Drone deliveries taking off and adding new meaning to fast food
By Centre Contributor
We are always on the lookout for exciting new innovations in retailing, particularly those converging with the latest technological advances to re-invent the traditional rules of retail.
Fast food drone deliveries appear to be one of the next frontiers, with Mexican food franchise Guzman y Gomez recently launching a major drone delivery trial in rural NSW.
While pizza chain Domino’s has been experimenting with drone deliveries in New Zealand, the Guzman y Gomez initiative is believed to be one of the largest scale commercial drone delivery trials to be undertaken in Australia.
In an effort to start delivering burritos to customers via drones, Guzman Y Gomez has partnered with Google parent company Alphabet on a landmark trial named Project Wing.
Project Wing will focus on the rural town of Royalla on the border of New South Wales and the ACT. A select group of testers can download the test app to order and pay for burritos that will then be delivered via drone to their homes.

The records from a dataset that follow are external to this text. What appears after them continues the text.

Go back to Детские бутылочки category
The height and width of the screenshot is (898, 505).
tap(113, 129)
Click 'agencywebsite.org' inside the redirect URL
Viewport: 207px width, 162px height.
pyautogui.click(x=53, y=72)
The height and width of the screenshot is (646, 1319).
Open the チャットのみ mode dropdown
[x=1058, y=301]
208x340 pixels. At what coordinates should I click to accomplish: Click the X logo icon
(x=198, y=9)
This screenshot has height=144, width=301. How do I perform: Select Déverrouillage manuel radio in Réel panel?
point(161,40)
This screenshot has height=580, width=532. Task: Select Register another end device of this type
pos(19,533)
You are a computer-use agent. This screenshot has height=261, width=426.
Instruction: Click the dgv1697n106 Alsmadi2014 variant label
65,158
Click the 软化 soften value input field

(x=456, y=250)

“In the same way delivery by car has changed the way we eat, we hope that drone delivery may be the next evolution of food delivery,” Guzman Y Gomez said in announcing the trial.
The company said a lot of planning work has gone into getting the Project Wing trial up and running, including working closely with Local and State Governments and the Civil Aviation Safety Authority. A special package was also designed by Project Wing’s engineers to ensure the burritos are kept hot and fresh and stable and secure during the drone delivery.

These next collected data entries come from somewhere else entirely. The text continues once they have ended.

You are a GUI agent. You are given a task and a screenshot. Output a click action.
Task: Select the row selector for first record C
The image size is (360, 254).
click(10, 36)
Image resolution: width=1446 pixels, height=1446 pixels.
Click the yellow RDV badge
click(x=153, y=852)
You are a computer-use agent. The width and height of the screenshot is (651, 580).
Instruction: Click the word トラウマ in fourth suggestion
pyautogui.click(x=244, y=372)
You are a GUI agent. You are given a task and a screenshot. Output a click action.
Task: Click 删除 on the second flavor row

Guzman Y Gomez staff members have been trained on how the drone technology works, how orders are received, how to bring the drone to a landing pad at the custom made trial kitchen and then send it off to homes.
The drones travel at speeds of up to 120km per hour, can carry a 1kg load and deliver up to 10km away for the take-off location.

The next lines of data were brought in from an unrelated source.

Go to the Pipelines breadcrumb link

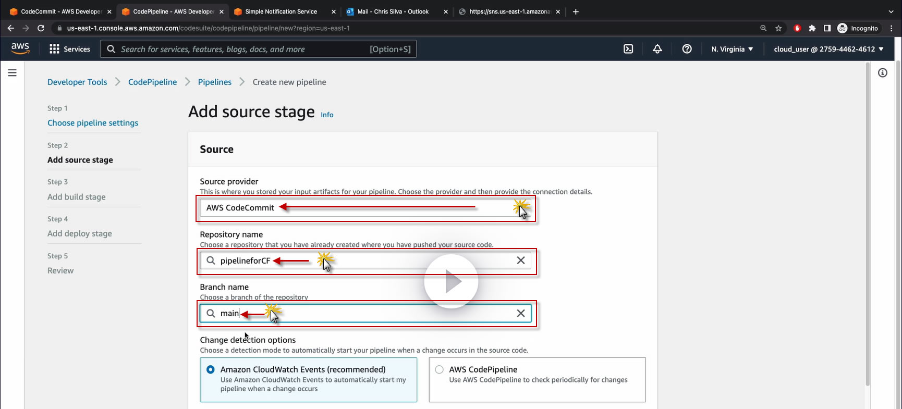[215, 82]
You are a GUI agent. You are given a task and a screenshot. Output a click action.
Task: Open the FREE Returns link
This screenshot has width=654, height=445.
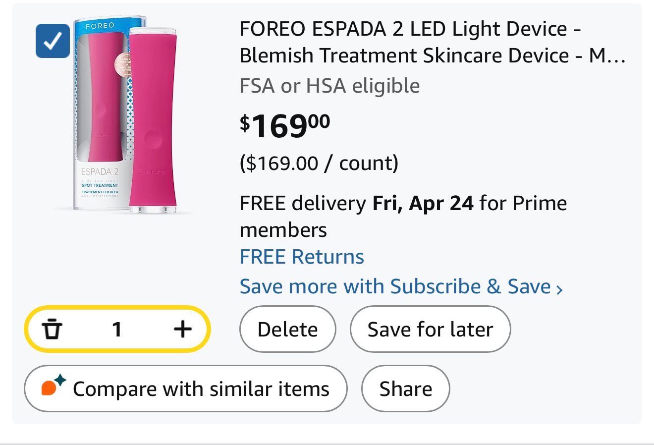302,257
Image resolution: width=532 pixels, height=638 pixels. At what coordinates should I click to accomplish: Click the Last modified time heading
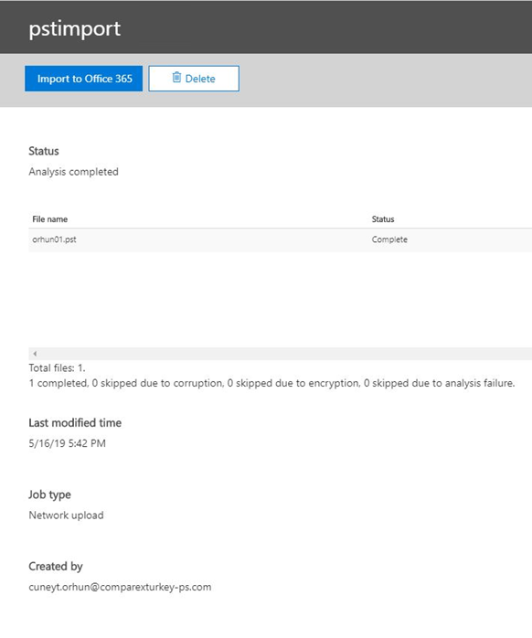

After numerous test flights, the first paid commercial delivery of Guzman Y Gomez burritos have been delivered to Royalla residents and will continue for at least a few more months.
So where does it all go from here? Guzman Y Gomez said it is still in test mode but the ground-breaking project is an exciting development for the future of food delivery. “We are committed to re-inventing fast food for the 21st century,” said CEO Steven Marks.
Given the rapid technological advances and trial testing now underway, coupled with consumers’ ever growing appetite for convenience and desire for products to come directly to them, it seems the sky really could be the limit for the future of retail drone deliveries sooner than we may think.